To be done >> Format the rows below as a numbered list, dropping any blank lines.
>> start Stored data
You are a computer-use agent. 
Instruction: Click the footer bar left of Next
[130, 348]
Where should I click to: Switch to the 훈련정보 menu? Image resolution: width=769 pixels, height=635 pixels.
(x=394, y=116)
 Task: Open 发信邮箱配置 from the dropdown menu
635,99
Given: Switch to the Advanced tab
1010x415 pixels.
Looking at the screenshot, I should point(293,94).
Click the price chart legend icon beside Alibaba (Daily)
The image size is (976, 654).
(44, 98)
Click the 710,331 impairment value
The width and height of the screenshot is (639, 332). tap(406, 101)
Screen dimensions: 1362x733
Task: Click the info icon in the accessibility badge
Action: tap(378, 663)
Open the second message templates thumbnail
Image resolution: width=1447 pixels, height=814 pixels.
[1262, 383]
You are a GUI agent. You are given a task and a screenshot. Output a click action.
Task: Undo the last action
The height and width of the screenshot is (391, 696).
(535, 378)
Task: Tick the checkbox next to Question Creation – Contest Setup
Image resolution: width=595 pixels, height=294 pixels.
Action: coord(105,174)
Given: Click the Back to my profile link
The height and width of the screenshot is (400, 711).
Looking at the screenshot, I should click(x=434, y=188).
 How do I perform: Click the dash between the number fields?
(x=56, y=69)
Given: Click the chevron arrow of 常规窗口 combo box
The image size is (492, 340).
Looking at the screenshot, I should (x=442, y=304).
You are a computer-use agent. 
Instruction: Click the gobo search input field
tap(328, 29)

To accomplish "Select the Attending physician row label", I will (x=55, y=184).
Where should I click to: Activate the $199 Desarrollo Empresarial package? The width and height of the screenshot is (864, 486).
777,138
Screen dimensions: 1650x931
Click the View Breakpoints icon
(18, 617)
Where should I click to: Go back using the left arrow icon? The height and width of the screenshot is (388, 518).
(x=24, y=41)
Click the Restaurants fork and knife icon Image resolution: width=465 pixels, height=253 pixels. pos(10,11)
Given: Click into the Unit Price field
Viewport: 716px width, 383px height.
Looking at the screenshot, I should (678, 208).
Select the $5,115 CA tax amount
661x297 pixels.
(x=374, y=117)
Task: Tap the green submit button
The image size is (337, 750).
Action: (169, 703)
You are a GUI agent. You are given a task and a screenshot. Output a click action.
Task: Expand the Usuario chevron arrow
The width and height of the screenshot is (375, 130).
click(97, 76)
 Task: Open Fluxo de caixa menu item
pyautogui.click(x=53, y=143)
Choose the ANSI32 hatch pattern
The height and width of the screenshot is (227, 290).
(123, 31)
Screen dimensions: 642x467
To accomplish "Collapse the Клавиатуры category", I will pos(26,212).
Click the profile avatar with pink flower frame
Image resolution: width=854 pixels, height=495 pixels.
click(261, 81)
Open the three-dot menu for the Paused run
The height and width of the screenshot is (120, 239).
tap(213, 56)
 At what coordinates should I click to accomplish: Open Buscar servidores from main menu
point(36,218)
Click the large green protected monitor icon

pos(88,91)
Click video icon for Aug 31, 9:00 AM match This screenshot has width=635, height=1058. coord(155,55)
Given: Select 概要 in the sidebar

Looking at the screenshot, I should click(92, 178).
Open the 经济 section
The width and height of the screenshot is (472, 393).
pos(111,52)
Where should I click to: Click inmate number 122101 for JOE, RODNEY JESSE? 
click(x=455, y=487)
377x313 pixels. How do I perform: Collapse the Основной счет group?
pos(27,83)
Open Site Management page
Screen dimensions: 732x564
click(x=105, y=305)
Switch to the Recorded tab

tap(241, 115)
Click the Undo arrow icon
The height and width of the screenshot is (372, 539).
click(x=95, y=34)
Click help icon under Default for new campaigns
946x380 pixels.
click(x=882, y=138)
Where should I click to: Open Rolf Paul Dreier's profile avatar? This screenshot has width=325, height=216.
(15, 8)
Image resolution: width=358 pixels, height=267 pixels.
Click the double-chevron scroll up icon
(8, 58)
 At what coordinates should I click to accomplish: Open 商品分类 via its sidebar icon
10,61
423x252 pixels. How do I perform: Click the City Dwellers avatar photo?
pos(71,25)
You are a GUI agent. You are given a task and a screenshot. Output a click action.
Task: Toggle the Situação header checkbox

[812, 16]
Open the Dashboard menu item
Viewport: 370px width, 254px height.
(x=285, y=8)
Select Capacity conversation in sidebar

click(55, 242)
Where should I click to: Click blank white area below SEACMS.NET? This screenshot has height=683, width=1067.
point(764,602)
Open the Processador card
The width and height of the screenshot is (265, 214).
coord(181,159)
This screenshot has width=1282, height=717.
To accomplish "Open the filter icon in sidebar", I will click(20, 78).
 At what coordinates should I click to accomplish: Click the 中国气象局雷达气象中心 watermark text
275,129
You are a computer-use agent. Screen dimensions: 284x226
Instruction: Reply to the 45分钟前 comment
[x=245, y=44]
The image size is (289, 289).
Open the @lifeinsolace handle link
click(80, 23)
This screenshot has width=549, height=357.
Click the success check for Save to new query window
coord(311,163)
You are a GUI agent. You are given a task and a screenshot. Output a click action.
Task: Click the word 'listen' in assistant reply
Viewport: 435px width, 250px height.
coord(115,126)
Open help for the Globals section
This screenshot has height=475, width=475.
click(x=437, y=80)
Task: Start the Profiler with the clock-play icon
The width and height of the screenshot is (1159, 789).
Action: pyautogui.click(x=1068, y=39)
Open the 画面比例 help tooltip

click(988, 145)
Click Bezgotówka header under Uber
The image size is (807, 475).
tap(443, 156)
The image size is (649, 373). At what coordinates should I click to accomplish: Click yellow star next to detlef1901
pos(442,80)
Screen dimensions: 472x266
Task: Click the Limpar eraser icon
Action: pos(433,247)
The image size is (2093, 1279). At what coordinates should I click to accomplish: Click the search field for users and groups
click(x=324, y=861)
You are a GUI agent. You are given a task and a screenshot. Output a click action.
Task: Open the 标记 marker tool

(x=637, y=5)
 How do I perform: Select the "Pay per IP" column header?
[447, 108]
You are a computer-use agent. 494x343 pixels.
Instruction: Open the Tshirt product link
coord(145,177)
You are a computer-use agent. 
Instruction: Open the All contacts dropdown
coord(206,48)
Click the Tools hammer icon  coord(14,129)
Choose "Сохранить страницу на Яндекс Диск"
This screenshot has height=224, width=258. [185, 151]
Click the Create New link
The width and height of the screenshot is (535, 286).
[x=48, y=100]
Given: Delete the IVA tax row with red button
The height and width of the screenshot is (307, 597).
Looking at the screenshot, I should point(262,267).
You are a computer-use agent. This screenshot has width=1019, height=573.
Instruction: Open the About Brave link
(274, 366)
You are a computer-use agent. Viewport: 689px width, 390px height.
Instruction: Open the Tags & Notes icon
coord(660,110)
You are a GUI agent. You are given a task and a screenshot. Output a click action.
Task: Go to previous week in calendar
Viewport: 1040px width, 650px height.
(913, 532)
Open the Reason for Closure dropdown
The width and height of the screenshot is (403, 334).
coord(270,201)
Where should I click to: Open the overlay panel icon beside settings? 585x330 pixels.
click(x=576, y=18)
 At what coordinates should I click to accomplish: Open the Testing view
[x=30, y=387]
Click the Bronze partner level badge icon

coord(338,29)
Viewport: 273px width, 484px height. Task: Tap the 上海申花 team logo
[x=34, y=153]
>> end Stored data
Response below >>
1. You are a computer-use agent. 
2. Instruction: Click the footer bar left of Next
3. [130, 348]
4. Where should I click to: Switch to the 훈련정보 menu? Image resolution: width=769 pixels, height=635 pixels.
5. (x=394, y=116)
6.  Task: Open 发信邮箱配置 from the dropdown menu
7. 635,99
8. Given: Switch to the Advanced tab
9. 1010x415 pixels.
10. Looking at the screenshot, I should point(293,94).
11. Click the price chart legend icon beside Alibaba (Daily)
12. The image size is (976, 654).
13. (44, 98)
14. Click the 710,331 impairment value
15. The width and height of the screenshot is (639, 332). tap(406, 101)
16. Screen dimensions: 1362x733
17. Task: Click the info icon in the accessibility badge
18. Action: tap(378, 663)
19. Open the second message templates thumbnail
20. Image resolution: width=1447 pixels, height=814 pixels.
21. [1262, 383]
22. You are a GUI agent. You are given a task and a screenshot. Output a click action.
23. Task: Undo the last action
24. The height and width of the screenshot is (391, 696).
25. (535, 378)
26. Task: Tick the checkbox next to Question Creation – Contest Setup
27. Image resolution: width=595 pixels, height=294 pixels.
28. Action: coord(105,174)
29. Given: Click the Back to my profile link
30. The height and width of the screenshot is (400, 711).
31. Looking at the screenshot, I should click(x=434, y=188).
32.  How do I perform: Click the dash between the number fields?
33. (x=56, y=69)
34. Given: Click the chevron arrow of 常规窗口 combo box
35. The image size is (492, 340).
36. Looking at the screenshot, I should (x=442, y=304).
37. You are a computer-use agent. 
38. Instruction: Click the gobo search input field
39. tap(328, 29)
40. To accomplish "Select the Attending physician row label", I will (x=55, y=184).
41. Where should I click to: Activate the $199 Desarrollo Empresarial package? The width and height of the screenshot is (864, 486).
42. 777,138
43. Screen dimensions: 1650x931
44. Click the View Breakpoints icon
45. (18, 617)
46. Where should I click to: Go back using the left arrow icon? The height and width of the screenshot is (388, 518).
47. (x=24, y=41)
48. Click the Restaurants fork and knife icon Image resolution: width=465 pixels, height=253 pixels. pos(10,11)
49. Given: Click into the Unit Price field
50. Viewport: 716px width, 383px height.
51. Looking at the screenshot, I should (678, 208).
52. Select the $5,115 CA tax amount
53. 661x297 pixels.
54. (x=374, y=117)
55. Task: Tap the green submit button
56. The image size is (337, 750).
57. Action: (169, 703)
58. You are a GUI agent. You are given a task and a screenshot. Output a click action.
59. Task: Expand the Usuario chevron arrow
60. The width and height of the screenshot is (375, 130).
61. click(97, 76)
62.  Task: Open Fluxo de caixa menu item
63. pyautogui.click(x=53, y=143)
64. Choose the ANSI32 hatch pattern
65. The height and width of the screenshot is (227, 290).
66. (123, 31)
67. Screen dimensions: 642x467
68. To accomplish "Collapse the Клавиатуры category", I will pos(26,212).
69. Click the profile avatar with pink flower frame
70. Image resolution: width=854 pixels, height=495 pixels.
71. click(261, 81)
72. Open the three-dot menu for the Paused run
73. The height and width of the screenshot is (120, 239).
74. tap(213, 56)
75.  At what coordinates should I click to accomplish: Open Buscar servidores from main menu
76. point(36,218)
77. Click the large green protected monitor icon
78. pos(88,91)
79. Click video icon for Aug 31, 9:00 AM match This screenshot has width=635, height=1058. coord(155,55)
80. Given: Select 概要 in the sidebar
81. Looking at the screenshot, I should click(92, 178).
82. Open the 经济 section
83. The width and height of the screenshot is (472, 393).
84. pos(111,52)
85. Where should I click to: Click inmate number 122101 for JOE, RODNEY JESSE? 
86. click(x=455, y=487)
87. 377x313 pixels. How do I perform: Collapse the Основной счет group?
88. pos(27,83)
89. Open Site Management page
90. Screen dimensions: 732x564
91. click(x=105, y=305)
92. Switch to the Recorded tab
93. tap(241, 115)
94. Click the Undo arrow icon
95. The height and width of the screenshot is (372, 539).
96. click(x=95, y=34)
97. Click help icon under Default for new campaigns
98. 946x380 pixels.
99. click(x=882, y=138)
100. Where should I click to: Open Rolf Paul Dreier's profile avatar? This screenshot has width=325, height=216.
101. (15, 8)
102. Image resolution: width=358 pixels, height=267 pixels.
103. Click the double-chevron scroll up icon
104. (8, 58)
105.  At what coordinates should I click to accomplish: Open 商品分类 via its sidebar icon
106. 10,61
107. 423x252 pixels. How do I perform: Click the City Dwellers avatar photo?
108. pos(71,25)
109. You are a GUI agent. You are given a task and a screenshot. Output a click action.
110. Task: Toggle the Situação header checkbox
111. [812, 16]
112. Open the Dashboard menu item
113. Viewport: 370px width, 254px height.
114. (x=285, y=8)
115. Select Capacity conversation in sidebar
116. click(55, 242)
117. Where should I click to: Click blank white area below SEACMS.NET? This screenshot has height=683, width=1067.
118. point(764,602)
119. Open the Processador card
120. The width and height of the screenshot is (265, 214).
121. coord(181,159)
122. This screenshot has width=1282, height=717.
123. To accomplish "Open the filter icon in sidebar", I will click(20, 78).
124.  At what coordinates should I click to accomplish: Click the 中国气象局雷达气象中心 watermark text
125. 275,129
126. You are a computer-use agent. Screen dimensions: 284x226
127. Instruction: Reply to the 45分钟前 comment
128. [x=245, y=44]
129. The image size is (289, 289).
130. Open the @lifeinsolace handle link
131. click(80, 23)
132. This screenshot has width=549, height=357.
133. Click the success check for Save to new query window
134. coord(311,163)
135. You are a GUI agent. You are given a task and a screenshot. Output a click action.
136. Task: Click the word 'listen' in assistant reply
137. Viewport: 435px width, 250px height.
138. coord(115,126)
139. Open help for the Globals section
140. This screenshot has height=475, width=475.
141. click(x=437, y=80)
142. Task: Start the Profiler with the clock-play icon
143. The width and height of the screenshot is (1159, 789).
144. Action: pyautogui.click(x=1068, y=39)
145. Open the 画面比例 help tooltip
146. click(988, 145)
147. Click Bezgotówka header under Uber
148. The image size is (807, 475).
149. tap(443, 156)
150. The image size is (649, 373). At what coordinates should I click to accomplish: Click yellow star next to detlef1901
151. pos(442,80)
152. Screen dimensions: 472x266
153. Task: Click the Limpar eraser icon
154. Action: pos(433,247)
155. The image size is (2093, 1279). At what coordinates should I click to accomplish: Click the search field for users and groups
156. click(x=324, y=861)
157. You are a GUI agent. You are given a task and a screenshot. Output a click action.
158. Task: Open the 标记 marker tool
159. (x=637, y=5)
160.  How do I perform: Select the "Pay per IP" column header?
161. [447, 108]
162. You are a computer-use agent. 494x343 pixels.
163. Instruction: Open the Tshirt product link
164. coord(145,177)
165. You are a computer-use agent. 
166. Instruction: Open the All contacts dropdown
167. coord(206,48)
168. Click the Tools hammer icon  coord(14,129)
169. Choose "Сохранить страницу на Яндекс Диск"
170. This screenshot has height=224, width=258. [185, 151]
171. Click the Create New link
172. The width and height of the screenshot is (535, 286).
173. [x=48, y=100]
174. Given: Delete the IVA tax row with red button
175. The height and width of the screenshot is (307, 597).
176. Looking at the screenshot, I should point(262,267).
177. You are a computer-use agent. This screenshot has width=1019, height=573.
178. Instruction: Open the About Brave link
179. (274, 366)
180. You are a computer-use agent. Viewport: 689px width, 390px height.
181. Instruction: Open the Tags & Notes icon
182. coord(660,110)
183. You are a GUI agent. You are given a task and a screenshot. Output a click action.
184. Task: Go to previous week in calendar
185. Viewport: 1040px width, 650px height.
186. (913, 532)
187. Open the Reason for Closure dropdown
188. The width and height of the screenshot is (403, 334).
189. coord(270,201)
190. Where should I click to: Open the overlay panel icon beside settings? 585x330 pixels.
191. click(x=576, y=18)
192.  At what coordinates should I click to accomplish: Open the Testing view
193. [x=30, y=387]
194. Click the Bronze partner level badge icon
195. coord(338,29)
196. Viewport: 273px width, 484px height. Task: Tap the 上海申花 team logo
197. [x=34, y=153]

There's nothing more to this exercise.